2013年02月28日 09:45 〜 10:30 宴会場(9階)
エリアソン 国連副事務総長 記者会見

会見メモ

中国、韓国を訪問後来日した、国連のヤン・エリアソン国連副事務総長が「東アジア情勢と国連」のテーマで話した。北朝鮮の核開発については、「核不拡散体制と安保理決議への違反で、反感は国際的な広がりをもつ。事態をエスカレートさせないためには、安保理の活動に加え、日本や韓国など個々の国の影響力も行使してほしい」と語った。この地域の海洋上の問題は、冷静に自制し、対話を通じた解決を図ってほしいと思っている。すべての当事国から調停要請があれば、国連はその役割をになう。現状は国家間で解決する問題だ、とした。

司会 中井良則 日本記者クラブ専務理事

通訳 長井鞠子 (サイマル・インターナショナル)

日本記者クラブのページ

http://www.jnpc.or.jp/activities/news/report/2013/01/r00025282/


会見リポート

国連の低迷「悲しく不満も感じる」

杉田 弘毅 (企画委員 共同通信編集委員)

冷戦終結に向けて世界が動いた1980年代末から15年ほどは国連がイラン・イラク戦争やカンボジア紛争、旧ユーゴスラビア紛争など、国際紛争の最前線に立って和平に尽くした。国連や国連難民高等弁務官(UNHCR)、国連平和維持軍はノーベル平和賞も受賞した。

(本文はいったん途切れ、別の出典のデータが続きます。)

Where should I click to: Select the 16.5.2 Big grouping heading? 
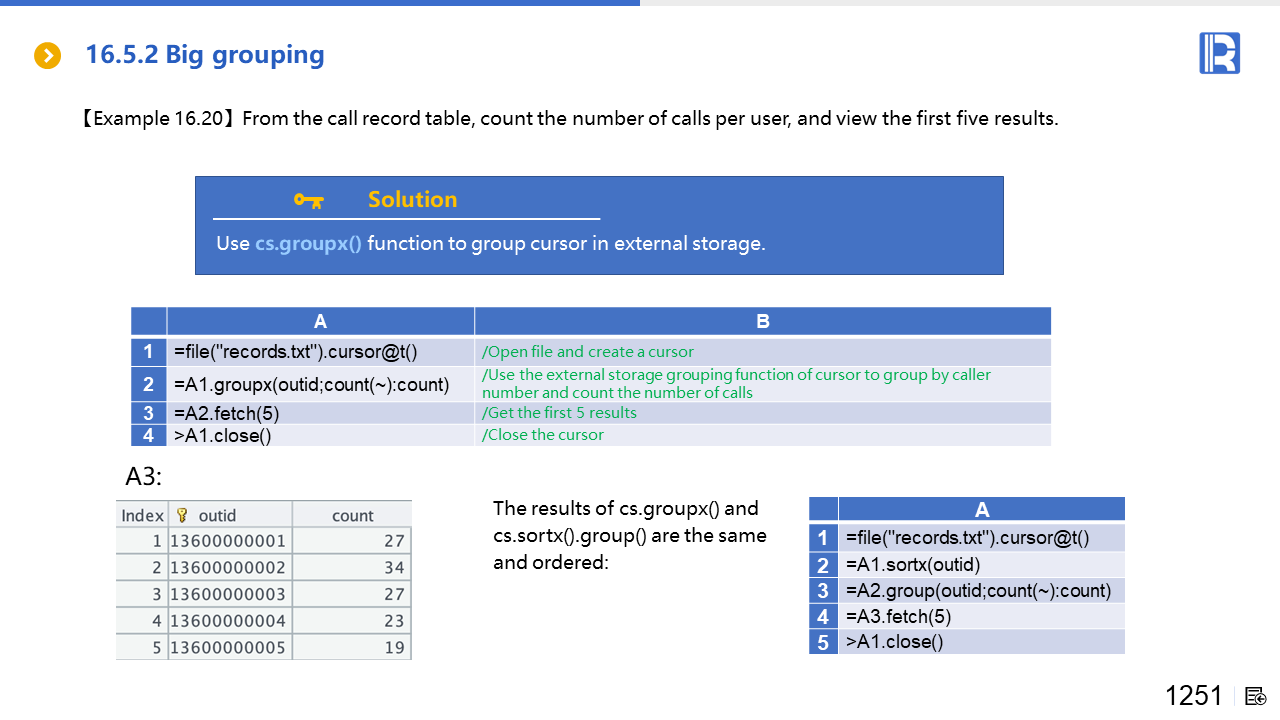coord(205,55)
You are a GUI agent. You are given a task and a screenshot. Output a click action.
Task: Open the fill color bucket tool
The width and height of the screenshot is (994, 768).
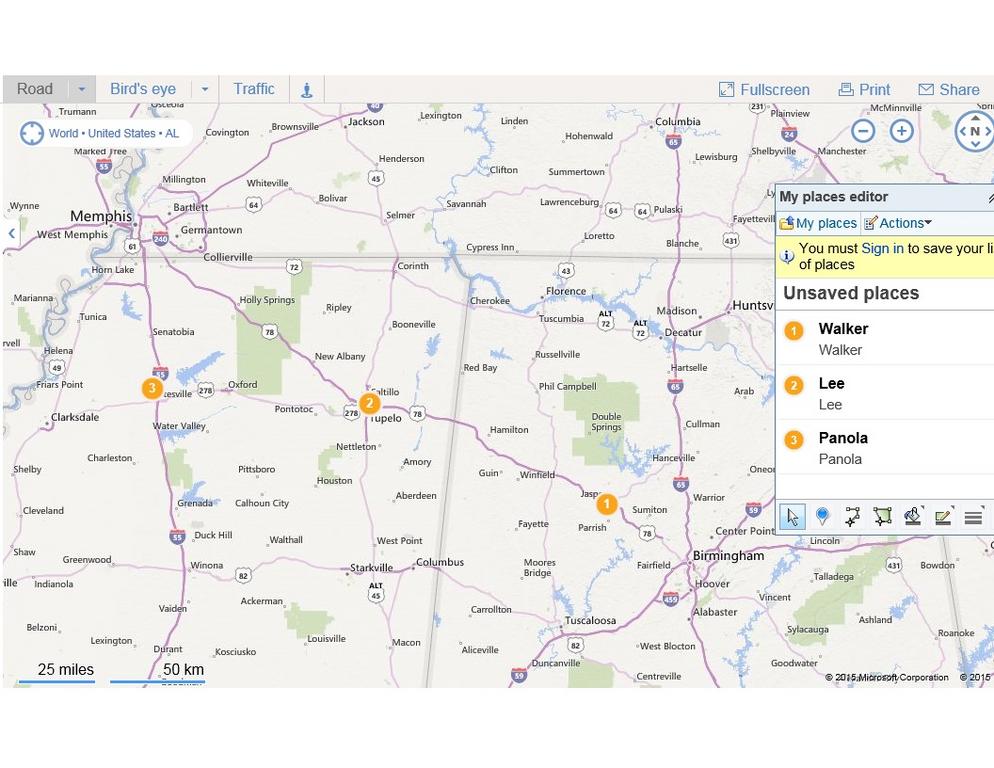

だが、今はシリア、マリなど、世界注視の国際紛争に国連の関与が見えない。イランや北朝鮮の核問題でも、国連から出てくる反応は安保理の制裁強化だけだ。来日した国連ナンバー2のヤン・エリアソン副事務総長の記者会見では「なぜ国連は役割を果たせないのか」に質問が集中した。

エリアソン氏は「常任理事国の一致した支持と紛争当事者の国連への要請がない。悲しく不満も感じる。国連安保理は世界の平和の維持に責任をもつことを認識してほしい」と述べた。

スウェーデンの外交官であるエリアソン氏自身、国連のイラン・イラク戦争調停団やバルカン諸国での人道援助、ダルフールでの活動などに携わってきただけに、最近の国連の低迷は残念でならないようだ。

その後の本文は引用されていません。